[Assignment] Could you continue the news report on opioid overdose deaths in Manitoba, picking up right after its final sentence?

Document extract below:

Opioid overdoses killed dozens in Manitoba this year: Manitoba health minister
Manitoba has recorded "at least" two dozen deaths from opioid overdoses in 2016 -- nine confirmed to be caused by or related to fentanyl, Health Minister Kelvin Goertzen told the legislature Tuesday afternoon.
The confirmed deaths occurred in the first five months of 2016, Goertzen said.
"This number is expected to go up," he said. "Sadly, we know as the toxicology reports come back from other overdose cases, this number will almost certainly be higher than in previous years."
Goertzen dismissed demands from NDP health critic Matt Wiebe to declare a provincial public health emergency and to open up safe injection sites for addicts.
He did, however, agree that the situation is an emergency.
"Many (users) are unaware it is the drug they are taking, and of its deadly consequences," he said, adding the problem does not recognize provincial borders.
"We need national action on this issue," he said. "It is not a problem that can be legislated away."

End of Document extract.
Raw data below:

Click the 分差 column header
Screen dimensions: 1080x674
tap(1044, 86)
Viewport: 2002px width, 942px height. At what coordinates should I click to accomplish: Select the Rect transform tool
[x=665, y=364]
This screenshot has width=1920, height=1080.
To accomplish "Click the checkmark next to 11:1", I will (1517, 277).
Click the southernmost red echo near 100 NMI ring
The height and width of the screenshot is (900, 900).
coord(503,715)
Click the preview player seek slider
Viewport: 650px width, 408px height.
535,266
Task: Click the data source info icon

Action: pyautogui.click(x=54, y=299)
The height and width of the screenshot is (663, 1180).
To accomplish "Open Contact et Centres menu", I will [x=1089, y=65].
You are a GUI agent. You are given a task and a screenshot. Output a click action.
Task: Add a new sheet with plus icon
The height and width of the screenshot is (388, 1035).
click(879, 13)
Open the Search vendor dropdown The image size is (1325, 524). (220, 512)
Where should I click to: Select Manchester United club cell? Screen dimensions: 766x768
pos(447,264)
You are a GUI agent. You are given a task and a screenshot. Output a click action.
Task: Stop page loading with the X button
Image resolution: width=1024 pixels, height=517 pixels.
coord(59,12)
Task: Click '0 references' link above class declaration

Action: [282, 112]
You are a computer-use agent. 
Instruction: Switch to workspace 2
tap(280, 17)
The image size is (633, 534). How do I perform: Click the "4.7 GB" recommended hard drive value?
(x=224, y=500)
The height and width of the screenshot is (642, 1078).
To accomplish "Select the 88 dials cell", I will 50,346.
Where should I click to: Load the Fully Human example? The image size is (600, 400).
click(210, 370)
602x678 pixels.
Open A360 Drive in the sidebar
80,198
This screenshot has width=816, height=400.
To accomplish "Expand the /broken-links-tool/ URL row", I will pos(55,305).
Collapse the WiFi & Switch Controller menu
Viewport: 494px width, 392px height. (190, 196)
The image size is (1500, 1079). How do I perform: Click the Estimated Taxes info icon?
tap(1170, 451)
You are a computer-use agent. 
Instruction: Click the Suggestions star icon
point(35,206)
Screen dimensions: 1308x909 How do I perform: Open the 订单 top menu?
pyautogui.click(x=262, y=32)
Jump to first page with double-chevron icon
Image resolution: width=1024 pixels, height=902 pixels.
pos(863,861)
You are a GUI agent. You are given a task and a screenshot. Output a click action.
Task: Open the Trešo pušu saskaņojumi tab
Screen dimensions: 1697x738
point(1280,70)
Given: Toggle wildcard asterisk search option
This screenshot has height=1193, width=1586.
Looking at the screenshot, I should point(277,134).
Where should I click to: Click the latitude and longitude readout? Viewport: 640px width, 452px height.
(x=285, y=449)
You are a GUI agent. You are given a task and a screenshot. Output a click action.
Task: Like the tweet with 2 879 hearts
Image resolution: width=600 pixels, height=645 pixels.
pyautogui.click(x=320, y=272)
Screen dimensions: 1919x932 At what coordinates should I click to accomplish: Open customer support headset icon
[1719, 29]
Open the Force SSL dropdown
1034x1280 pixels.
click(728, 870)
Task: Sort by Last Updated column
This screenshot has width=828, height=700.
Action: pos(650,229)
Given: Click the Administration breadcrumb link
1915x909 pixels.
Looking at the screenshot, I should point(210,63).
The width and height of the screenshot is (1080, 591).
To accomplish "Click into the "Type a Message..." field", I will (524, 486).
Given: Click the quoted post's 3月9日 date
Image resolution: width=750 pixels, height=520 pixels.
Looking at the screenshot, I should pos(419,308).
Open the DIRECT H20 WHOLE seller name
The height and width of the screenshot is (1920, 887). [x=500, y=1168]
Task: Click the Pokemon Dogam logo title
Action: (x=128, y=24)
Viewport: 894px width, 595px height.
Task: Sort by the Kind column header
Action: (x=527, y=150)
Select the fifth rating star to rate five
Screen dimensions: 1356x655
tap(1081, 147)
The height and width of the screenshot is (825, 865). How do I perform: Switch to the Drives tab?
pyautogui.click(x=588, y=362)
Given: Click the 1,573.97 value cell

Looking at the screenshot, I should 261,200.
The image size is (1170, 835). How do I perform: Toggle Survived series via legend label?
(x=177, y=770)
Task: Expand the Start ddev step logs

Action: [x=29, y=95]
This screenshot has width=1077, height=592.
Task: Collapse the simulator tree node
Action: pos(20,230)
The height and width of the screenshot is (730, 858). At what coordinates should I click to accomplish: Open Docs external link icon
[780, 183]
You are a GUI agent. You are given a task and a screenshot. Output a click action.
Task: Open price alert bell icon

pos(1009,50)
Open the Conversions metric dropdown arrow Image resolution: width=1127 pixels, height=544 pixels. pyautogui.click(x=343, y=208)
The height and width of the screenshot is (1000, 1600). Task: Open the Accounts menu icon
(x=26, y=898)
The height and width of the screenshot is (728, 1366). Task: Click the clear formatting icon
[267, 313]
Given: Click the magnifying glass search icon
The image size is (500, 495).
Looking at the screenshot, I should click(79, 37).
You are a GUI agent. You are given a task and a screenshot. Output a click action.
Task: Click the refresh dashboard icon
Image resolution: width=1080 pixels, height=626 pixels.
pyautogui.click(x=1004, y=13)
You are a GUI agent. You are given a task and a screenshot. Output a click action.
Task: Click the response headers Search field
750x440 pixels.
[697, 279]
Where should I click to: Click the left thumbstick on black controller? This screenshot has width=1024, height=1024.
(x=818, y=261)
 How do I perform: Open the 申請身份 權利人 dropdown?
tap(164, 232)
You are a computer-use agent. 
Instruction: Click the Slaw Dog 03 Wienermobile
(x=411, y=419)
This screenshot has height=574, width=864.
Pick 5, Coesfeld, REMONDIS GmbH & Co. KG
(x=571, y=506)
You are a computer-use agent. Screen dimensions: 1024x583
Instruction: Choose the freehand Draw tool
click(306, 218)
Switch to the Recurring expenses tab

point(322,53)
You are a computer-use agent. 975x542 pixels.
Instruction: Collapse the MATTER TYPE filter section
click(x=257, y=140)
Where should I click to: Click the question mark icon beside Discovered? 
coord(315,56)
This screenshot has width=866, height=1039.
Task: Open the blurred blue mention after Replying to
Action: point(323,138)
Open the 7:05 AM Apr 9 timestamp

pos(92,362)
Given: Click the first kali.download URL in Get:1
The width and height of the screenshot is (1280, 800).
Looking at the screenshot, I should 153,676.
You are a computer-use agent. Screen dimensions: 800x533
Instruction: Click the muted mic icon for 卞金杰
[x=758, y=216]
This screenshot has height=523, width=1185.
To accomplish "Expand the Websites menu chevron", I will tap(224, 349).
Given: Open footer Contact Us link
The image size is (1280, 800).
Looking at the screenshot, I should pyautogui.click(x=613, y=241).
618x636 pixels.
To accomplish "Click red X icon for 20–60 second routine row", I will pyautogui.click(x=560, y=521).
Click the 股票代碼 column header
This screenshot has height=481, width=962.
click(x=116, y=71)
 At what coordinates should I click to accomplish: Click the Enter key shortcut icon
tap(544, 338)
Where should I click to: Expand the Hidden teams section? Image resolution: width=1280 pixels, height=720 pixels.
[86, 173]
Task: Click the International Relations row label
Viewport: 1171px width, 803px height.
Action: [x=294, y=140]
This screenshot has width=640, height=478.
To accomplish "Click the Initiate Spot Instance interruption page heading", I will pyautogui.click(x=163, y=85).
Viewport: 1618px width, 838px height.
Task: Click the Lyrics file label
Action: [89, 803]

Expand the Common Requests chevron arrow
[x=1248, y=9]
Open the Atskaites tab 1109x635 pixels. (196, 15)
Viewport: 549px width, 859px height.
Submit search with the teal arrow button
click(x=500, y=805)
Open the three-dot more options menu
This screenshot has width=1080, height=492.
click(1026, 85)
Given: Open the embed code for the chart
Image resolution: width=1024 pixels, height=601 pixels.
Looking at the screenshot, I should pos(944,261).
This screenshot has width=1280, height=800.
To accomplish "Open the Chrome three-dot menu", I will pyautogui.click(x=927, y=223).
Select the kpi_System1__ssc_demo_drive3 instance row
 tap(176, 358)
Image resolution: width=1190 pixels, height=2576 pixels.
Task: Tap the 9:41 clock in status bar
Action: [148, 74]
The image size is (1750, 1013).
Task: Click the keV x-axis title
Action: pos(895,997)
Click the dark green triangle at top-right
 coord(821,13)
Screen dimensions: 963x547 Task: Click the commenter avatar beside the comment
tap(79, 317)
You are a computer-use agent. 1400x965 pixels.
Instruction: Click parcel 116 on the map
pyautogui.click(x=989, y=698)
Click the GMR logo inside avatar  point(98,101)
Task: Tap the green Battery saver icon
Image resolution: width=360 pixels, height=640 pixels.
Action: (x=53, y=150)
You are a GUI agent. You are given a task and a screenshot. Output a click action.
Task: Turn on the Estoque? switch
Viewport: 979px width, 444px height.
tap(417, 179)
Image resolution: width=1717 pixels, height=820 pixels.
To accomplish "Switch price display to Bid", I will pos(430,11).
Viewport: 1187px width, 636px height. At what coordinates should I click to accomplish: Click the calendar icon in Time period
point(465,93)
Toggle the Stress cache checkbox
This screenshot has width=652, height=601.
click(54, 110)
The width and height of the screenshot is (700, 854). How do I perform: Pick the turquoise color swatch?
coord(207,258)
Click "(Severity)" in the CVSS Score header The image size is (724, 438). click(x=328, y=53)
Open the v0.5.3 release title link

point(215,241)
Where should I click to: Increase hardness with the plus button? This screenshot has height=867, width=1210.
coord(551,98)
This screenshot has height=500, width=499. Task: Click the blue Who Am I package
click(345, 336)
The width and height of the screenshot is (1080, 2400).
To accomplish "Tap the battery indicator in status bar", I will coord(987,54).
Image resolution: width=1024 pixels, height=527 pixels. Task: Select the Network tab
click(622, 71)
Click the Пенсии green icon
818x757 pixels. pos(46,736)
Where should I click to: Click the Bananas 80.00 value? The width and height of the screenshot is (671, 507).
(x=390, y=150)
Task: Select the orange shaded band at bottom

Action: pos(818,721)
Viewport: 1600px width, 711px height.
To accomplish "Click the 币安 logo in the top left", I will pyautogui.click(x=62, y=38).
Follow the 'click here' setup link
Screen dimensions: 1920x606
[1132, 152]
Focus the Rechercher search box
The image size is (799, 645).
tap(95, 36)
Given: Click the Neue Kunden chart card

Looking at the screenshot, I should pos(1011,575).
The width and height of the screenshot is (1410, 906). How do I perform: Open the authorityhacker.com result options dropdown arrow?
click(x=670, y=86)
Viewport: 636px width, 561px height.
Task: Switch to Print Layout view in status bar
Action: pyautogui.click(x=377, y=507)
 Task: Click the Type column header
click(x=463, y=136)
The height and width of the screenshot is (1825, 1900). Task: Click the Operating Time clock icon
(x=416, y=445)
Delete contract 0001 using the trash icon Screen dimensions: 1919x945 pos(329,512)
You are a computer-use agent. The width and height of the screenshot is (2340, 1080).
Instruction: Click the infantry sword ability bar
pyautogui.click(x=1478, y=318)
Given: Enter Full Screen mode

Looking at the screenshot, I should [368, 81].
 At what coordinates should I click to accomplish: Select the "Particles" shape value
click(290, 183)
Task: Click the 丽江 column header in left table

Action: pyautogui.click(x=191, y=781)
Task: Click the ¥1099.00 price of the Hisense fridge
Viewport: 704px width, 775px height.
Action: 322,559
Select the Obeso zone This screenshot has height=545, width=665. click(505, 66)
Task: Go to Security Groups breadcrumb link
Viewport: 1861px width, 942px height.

End of Raw data.

[Answer for the task]
Wiebe told Goertzen that Manitobans can't wait for Ottawa to act. He and other New Democrats called on Goertzen to take immediate action.
The NDP's James Allum accused Goertzen of procrastinating: "When will he put money into harm reduction? Families are asking this government to show leadership," he said.
Goertzen said that the province is educating first responders in the use of opioid antidote naloxone, but cautioned that the kits can't save every life.
"We are committed to providing specialized education for service providers and parents," the health minister said. "Having a naloxone kit is not a safety net; it can mitigate, but not eliminate."
Wiebe said British Columbia has declared a public health emergency, which he said "opens up the flow of resources to the front lines."